[TAREA]
Sigue escribiendo el texto sobre el mal en la sociedad según el Cardenal, justo después de su última frase.

[TEXTO DADO]
------

3. El Cardenal aprecia que el mal se está enseñoreando de la sociedad: “El abuso de las drogas, la violencia doméstica y la plaga de la pedofilia muestran las corrientes oscuras y satánicas que discurren bajo la superficie” (pág.317). “Los que hemos vivido acomodadamente podemos llegar a subestimar el mal en la sociedad. Las malas personas existen y el mal sigue siendo un misterio” (pág.195). “El recuerdo de la Segunda Guerra Mundial nos habla del dolor, la muerte y la destrucción que se producen cuando Satanás campa a sus anchas (pág.415). El autor recuerda unas palabras del papa Francisco: “No es fácil superar la herencia amarga de las injusticias, las agresiones y la desconfianza que provocan los conflictos. Solo se consigue ahogando el mal en abundancia de bien” (pág.383). Siguiendo a la Madre Teresa el Cardenal señala que una de las manifestaciones del mal en el mundo actual es la soledad en la que viven tantos hombres y mujeres: "Hoy -escribe- la peor enfermedad no es la lepra, sino el no ser querido, ser dejado de lado, ser olvidado" (pág.424).

------

[INFORMACIÓN DADA]

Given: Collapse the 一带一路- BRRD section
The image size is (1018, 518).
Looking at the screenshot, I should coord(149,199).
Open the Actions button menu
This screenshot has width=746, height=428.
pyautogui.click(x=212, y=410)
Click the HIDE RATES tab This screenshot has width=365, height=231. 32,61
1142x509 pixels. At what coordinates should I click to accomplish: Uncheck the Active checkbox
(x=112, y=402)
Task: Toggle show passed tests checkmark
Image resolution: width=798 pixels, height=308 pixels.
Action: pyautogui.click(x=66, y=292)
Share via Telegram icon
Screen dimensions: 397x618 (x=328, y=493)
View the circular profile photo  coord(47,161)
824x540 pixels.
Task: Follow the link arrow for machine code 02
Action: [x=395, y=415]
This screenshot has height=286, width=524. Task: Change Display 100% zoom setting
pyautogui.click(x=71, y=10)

------

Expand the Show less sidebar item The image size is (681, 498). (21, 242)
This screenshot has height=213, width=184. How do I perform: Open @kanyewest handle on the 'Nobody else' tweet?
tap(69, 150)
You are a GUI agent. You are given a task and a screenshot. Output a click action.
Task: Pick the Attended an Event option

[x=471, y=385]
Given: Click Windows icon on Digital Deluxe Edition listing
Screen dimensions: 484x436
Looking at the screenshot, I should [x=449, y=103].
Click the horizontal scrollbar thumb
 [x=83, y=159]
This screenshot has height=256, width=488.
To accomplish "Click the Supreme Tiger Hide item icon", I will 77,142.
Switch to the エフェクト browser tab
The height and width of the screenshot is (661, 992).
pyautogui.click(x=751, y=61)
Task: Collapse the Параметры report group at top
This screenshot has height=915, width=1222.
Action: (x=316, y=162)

------

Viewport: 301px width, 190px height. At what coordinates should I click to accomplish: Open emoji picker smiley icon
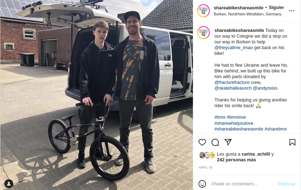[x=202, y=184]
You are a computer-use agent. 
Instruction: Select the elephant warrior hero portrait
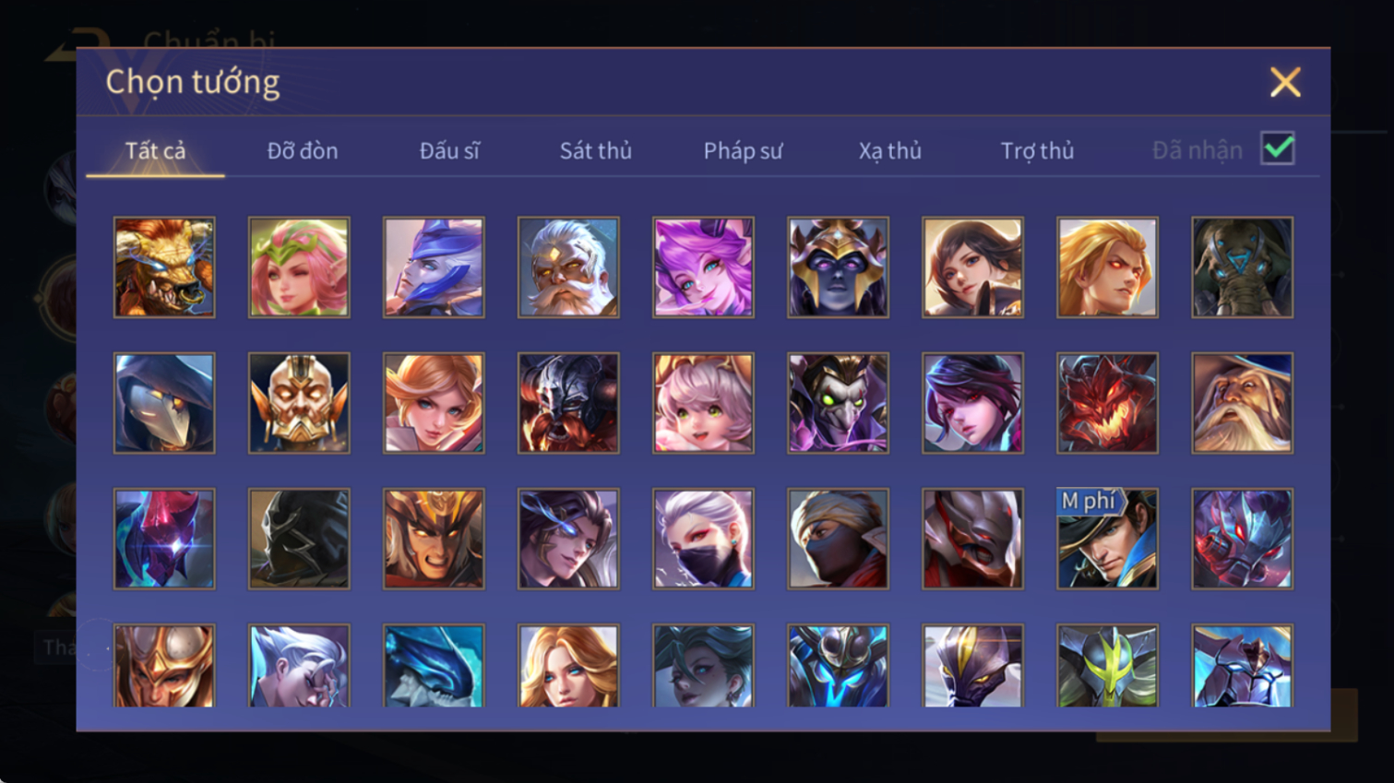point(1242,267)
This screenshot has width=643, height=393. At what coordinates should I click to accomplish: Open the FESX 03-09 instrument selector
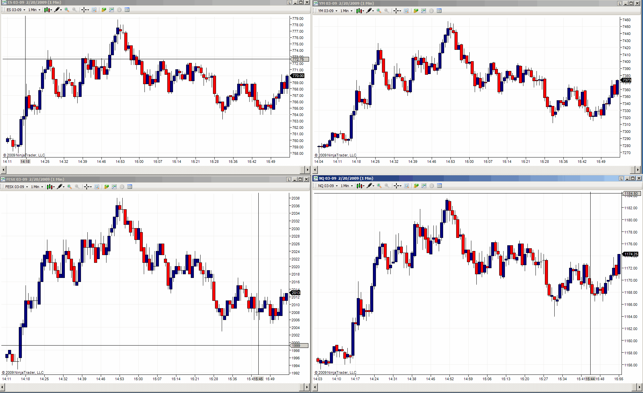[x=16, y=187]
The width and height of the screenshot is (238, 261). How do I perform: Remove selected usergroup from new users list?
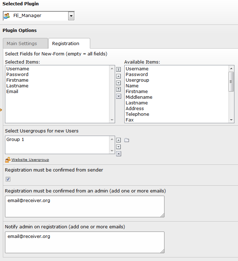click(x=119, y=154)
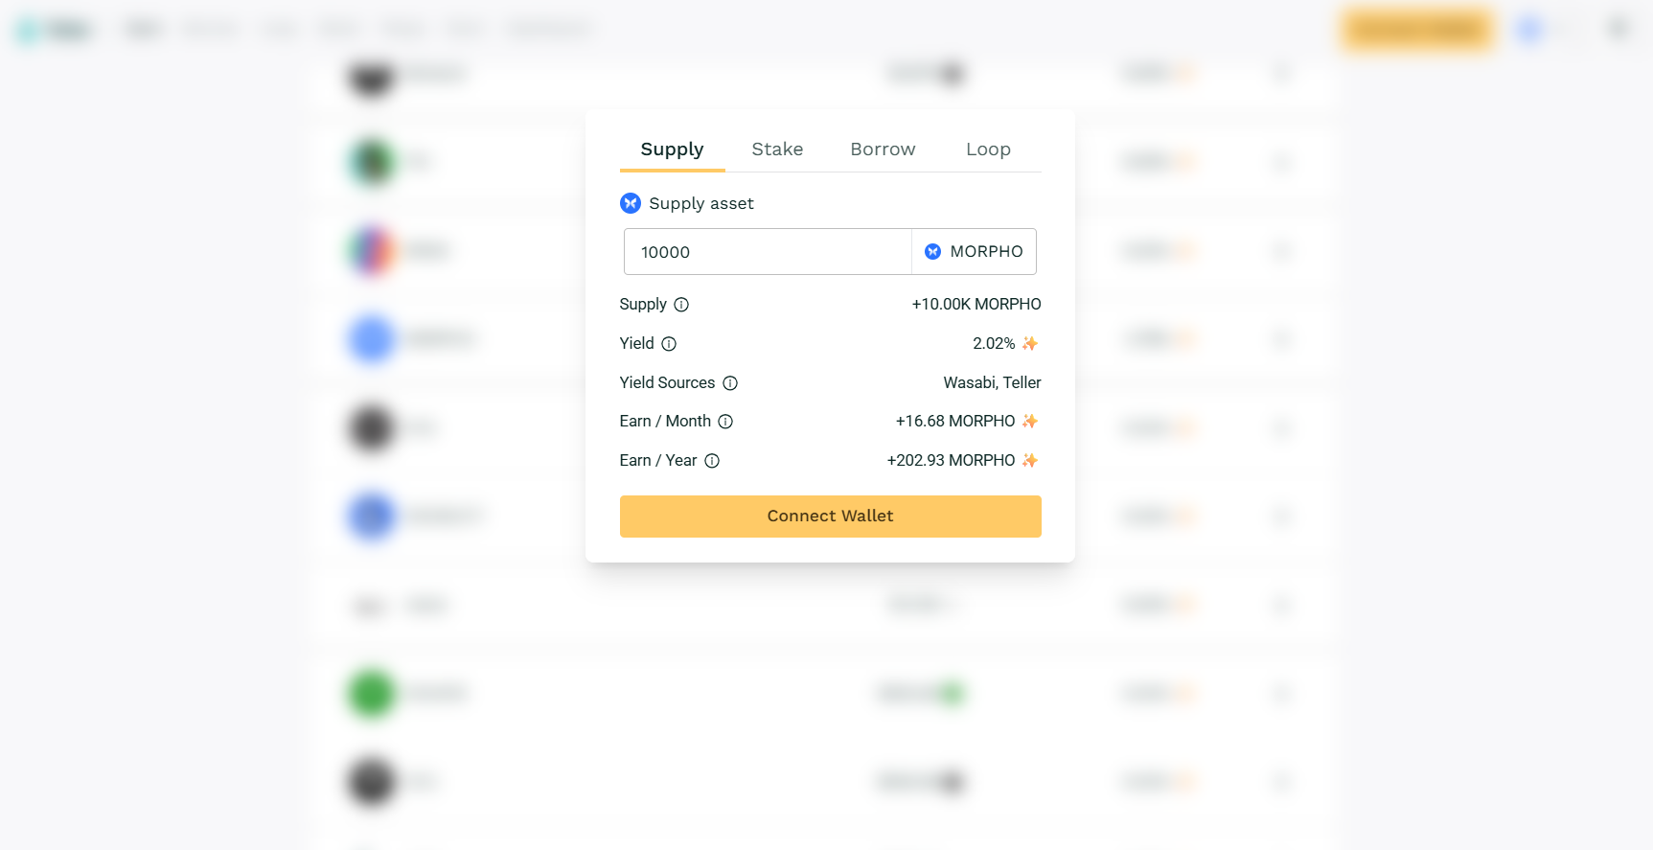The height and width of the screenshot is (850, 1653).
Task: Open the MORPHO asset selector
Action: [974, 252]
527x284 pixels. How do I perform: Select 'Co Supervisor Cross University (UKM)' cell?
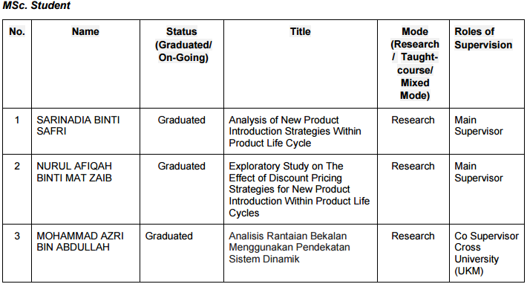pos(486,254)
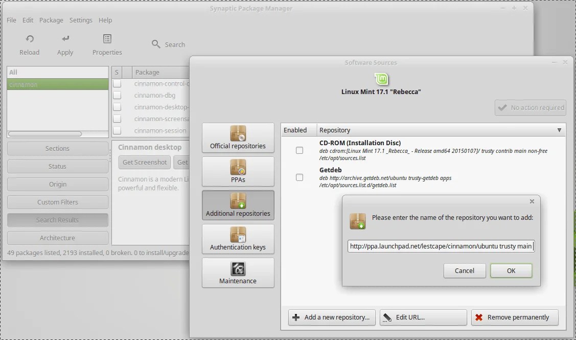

------

[RESPUESTA ESPERADA]
También lo es el odio que se percibe hacia la religión y la Iglesia Católica: “El odio a los católicos –escribe Pell- es intenso” (pág.118). El incendio de la catedral de Notre Dame, en París, parece un símbolo de la pérdida de una cultura, de un modo de ver la vida: “El espectáculo de la segunda iglesia más conocida de la cristiandad consumida por las llamas, ha sido para muchos un símbolo del hundimiento de una cultura histórica entre las llamas del relativismo” (pág.229). Copia un párrafo de un autor no católico, el cual escribe: “¿Es mucho pedir que en nuestra sociedad multicultural se encuentre sitio para la cultura que dio Notre Dame, Bach o la libertad de expresión?” (pág.249). Para Pell “los constructores de Notre Dame, en el siglo XIII, confiaban en el matrimonio entre fe y razón” (pág.251), pero “la razón separada de la fe ha degenerado demasiadas veces en intolerancia violenta contra los creyentes” (pag.251). Se ha dicho demasiadas veces que las religiones han dado lugar a las guerras, pero el Cardenal responde que “los mayores criminales del último siglo no eran cristianos”, y recuerda a Stalin, Mao, Hitler y Pol Pot (pág.178).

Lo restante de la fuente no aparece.